_WORK ORDER_
Count every line in the following listing that contains "Open", then report that count with nothing added.

_EXCERPTED RECORDS_
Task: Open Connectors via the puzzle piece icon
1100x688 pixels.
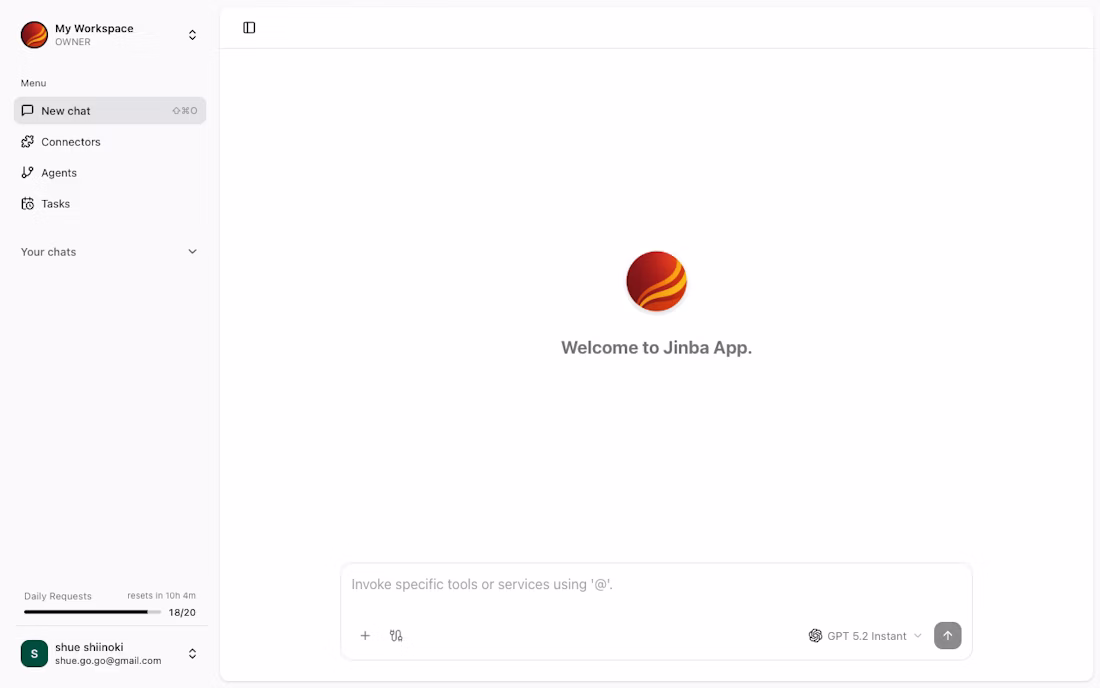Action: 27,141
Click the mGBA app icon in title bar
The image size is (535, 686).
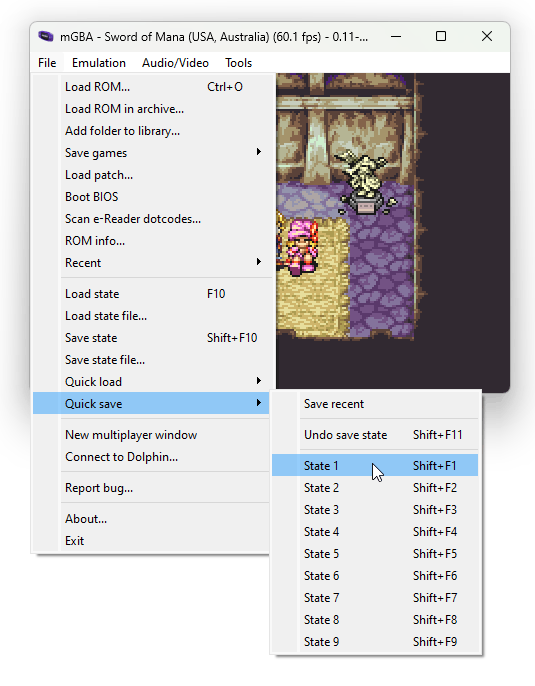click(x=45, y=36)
---
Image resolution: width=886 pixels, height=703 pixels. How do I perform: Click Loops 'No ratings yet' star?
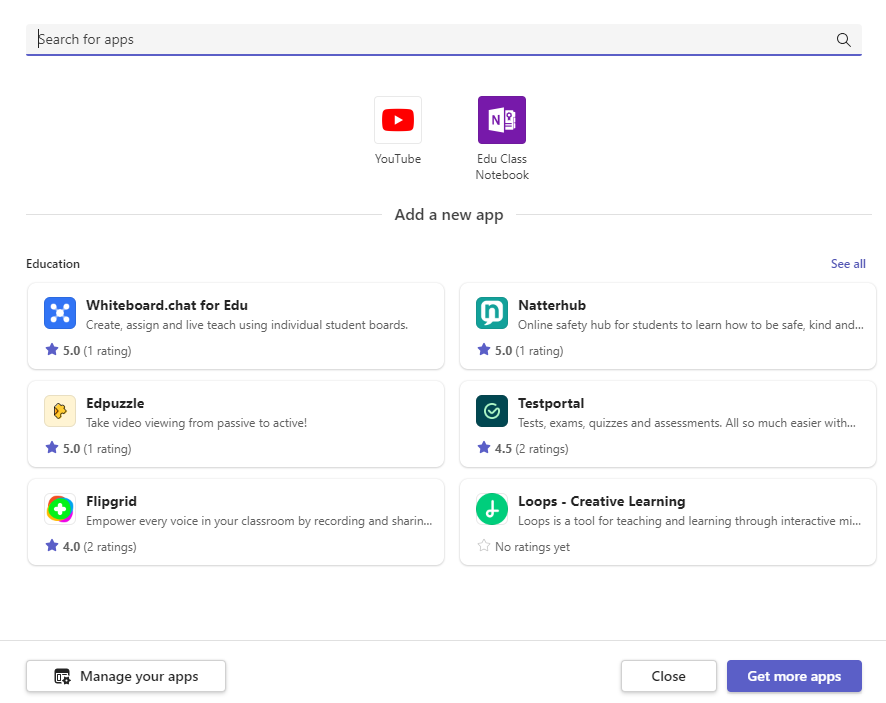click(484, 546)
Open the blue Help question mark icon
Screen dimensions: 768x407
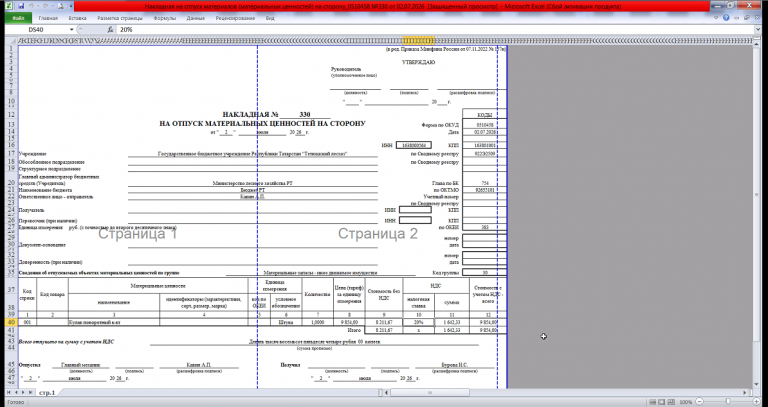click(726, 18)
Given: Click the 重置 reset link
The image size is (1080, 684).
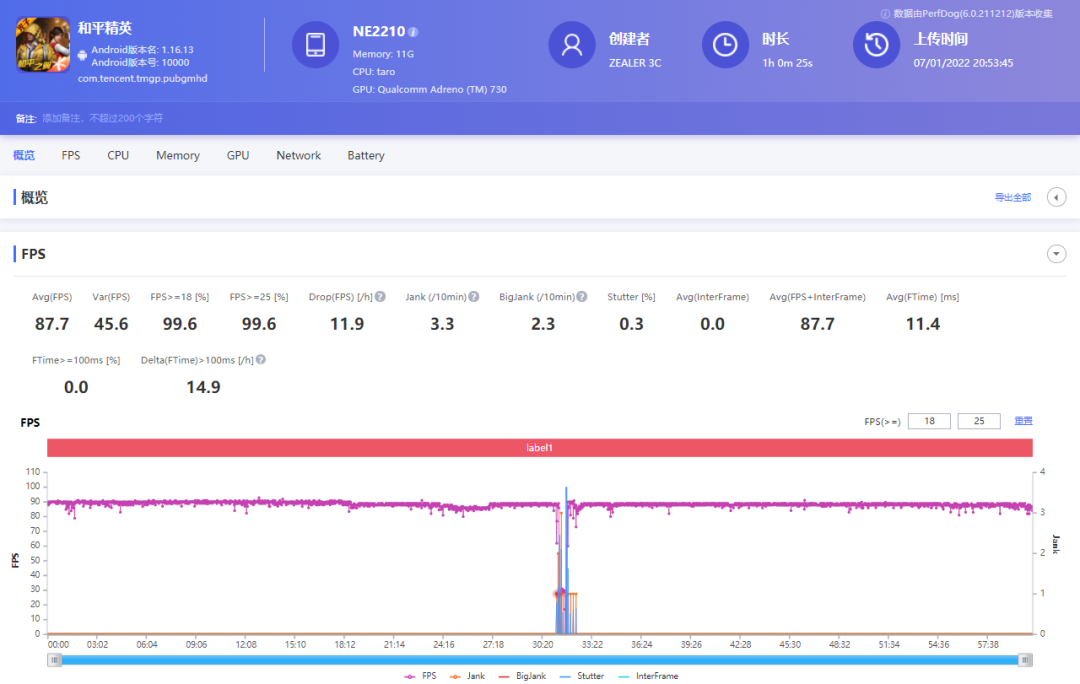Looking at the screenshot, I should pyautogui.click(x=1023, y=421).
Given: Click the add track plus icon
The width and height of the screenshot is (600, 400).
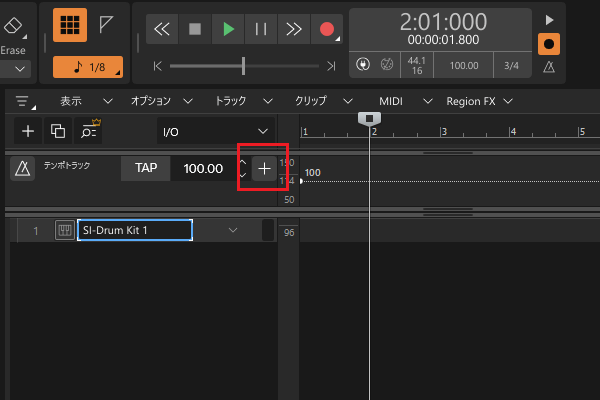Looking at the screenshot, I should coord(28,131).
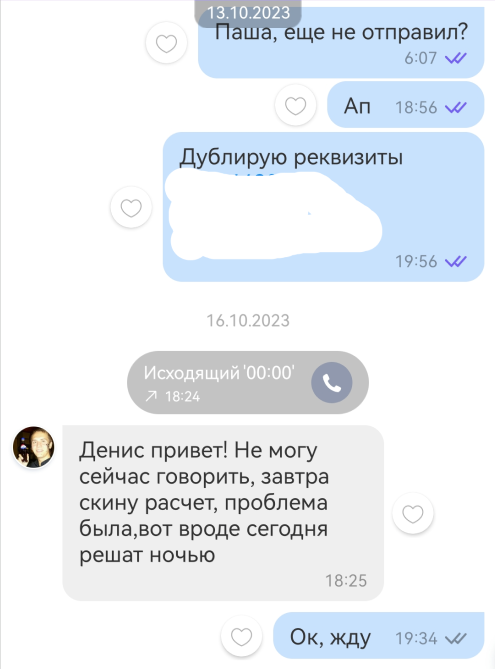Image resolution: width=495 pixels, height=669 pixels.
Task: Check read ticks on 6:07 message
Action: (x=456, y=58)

_ANSWER AREA_
2